Rebecca Maslen-Stannage
Chair and Senior Partner, Herbert Smith Freehills
Rebecca Maslen-Stannage, Senior Partner at Herbert Smith Freehills
Can you tell us about your journey to Oxford?
My Rhodes Scholar father had met my “Oxford local” mother at Oxford. I had ambitions of becoming a judge. I had been associate to Justice Geoffrey Kennedy of the Supreme Court of Western Australia who had also studied at Oxford - as had the Chief Justice, David Malcolm - so it seemed to me that was the perfect judge pedigree. It felt to me like all roads led to Oxford and I was determined to go there and study the BCL!
You are one of the leading voices in private & public M&A, equity capital markets, and corporate governance. What led you to these areas of practice and how do you feel the BCL and your wider studies prepared you for them?
When I returned from Oxford I continued what I thought was my litigation destiny. The critical thinking and analytical skills I developed in the BCL served me well and I became a litigation partner in Perth. I then made quite a dramatic change (for a lawyer), of city and discipline to become a corporate M&A partner in Sydney.
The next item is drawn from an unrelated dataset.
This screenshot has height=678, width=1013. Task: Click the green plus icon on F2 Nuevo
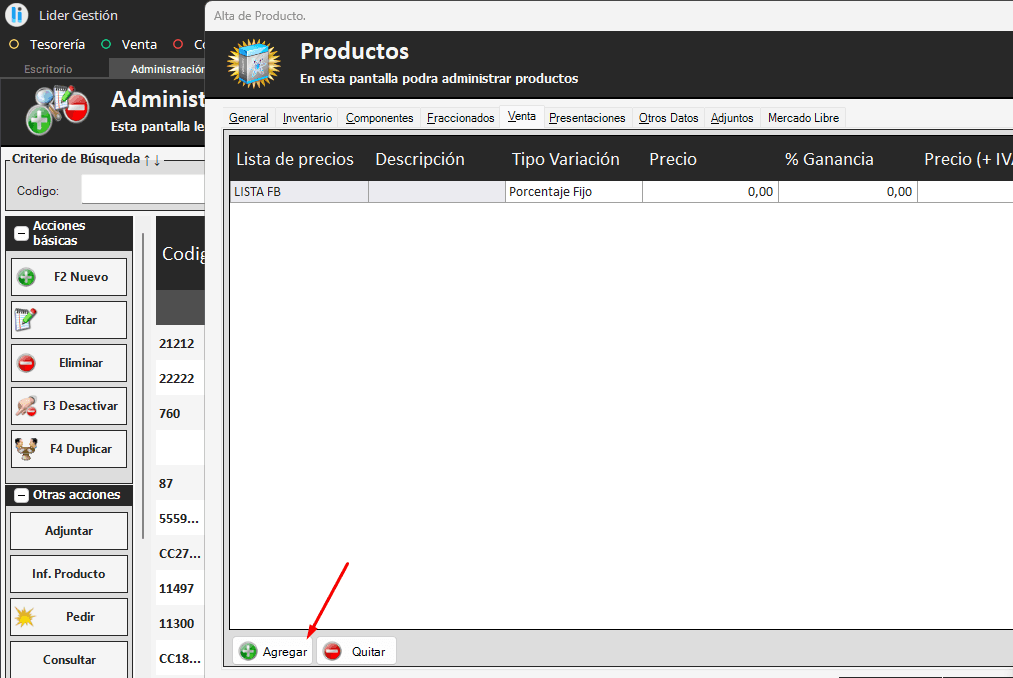27,277
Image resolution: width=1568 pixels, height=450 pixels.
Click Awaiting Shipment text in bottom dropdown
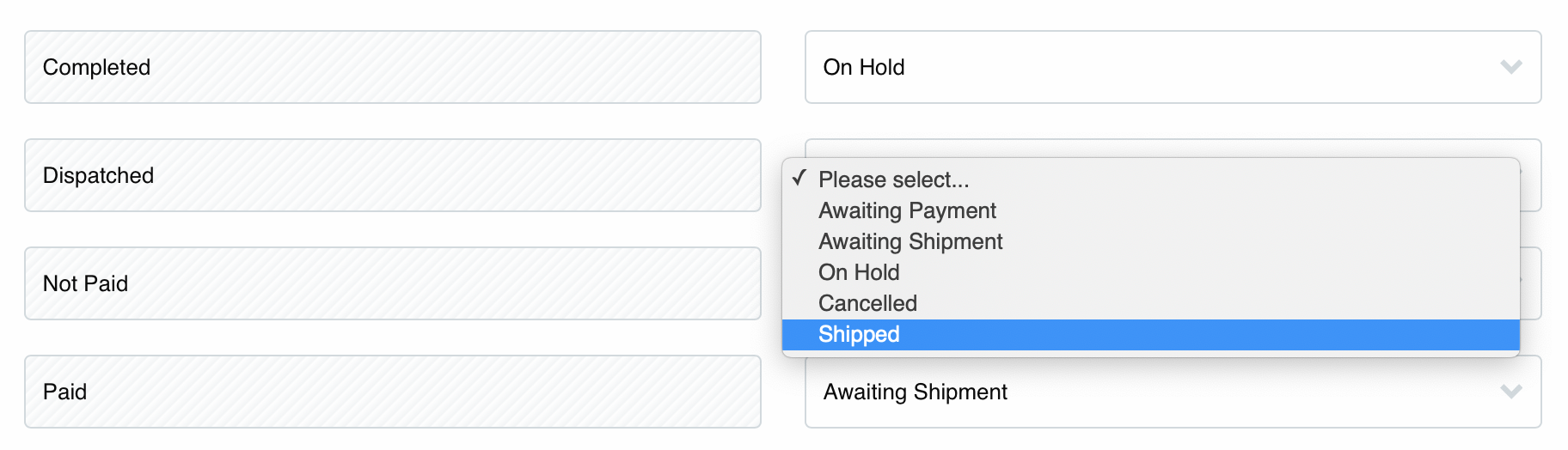(915, 392)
My BCL skills have stood me in equally good stead on the transactional side. Defending a position to a sceptical investment banker or hostile takeover bidder is a piece of cake compared to defending a legal argument in a Jeffrey Hackney tutorial.
What challenges do you think the legal profession faces with regards to increasing diversity, inclusion and representation, and what would you like to see done?
For decades now, the partner population in the legal profession has not looked like the graduate intake. At first everyone thought that changing was just a matter of time as those junior lawyers worked their way up the seniority levels. But in fact it didn’t happen naturally. We have become a lot more proactive with unconscious bias training, talent identification and development programmes and targets to turn that around. I think we are now on a good path where that work is creating tangible change at the top and it is a matter of keeping up that intensity of effort.
As the first female senior partner at Herbert Smith Freehills, how would you define your approach to leadership in the legal profession?
I have a high engagement, non-hierarchical leadership style. I look to establish an environment where everyone feels confident to bring their whole self to work and to express their ideas and views.
What advice would you give to young lawyers today at the start of their careers?
Don’t see your career as something that happens to you which you can’t control. See yourself as the person driving your career. Speak up with your ideas and thoughts and personality. Engage your supervisor and team on your ambitions and ask what you need to do to achieve them. Actively seek and listen to feedback and advice. If you do that and combine it with energy, resilience and positivity, you will get there!
Who inspires you?
The incredible junior lawyers I am lucky to work with. They are a lot more confident than I was at that stage of my career, are incredibly keen to learn and to be challenged, and they consistently show they can deliver on that challenge. I love their positive energy.
Which Oxford scholars (if any) live on your bookshelves?
Even though it’s not a legal topic that comes up a lot in my day job, I have my Oxford copy of Professor Peter Birks’ Unjust Enrichment in my office. I do feel nostalgic for my days at Oxford and was very honoured to meet Professor Birks in Perth before I went to Oxford and then have the privilege of studying with him.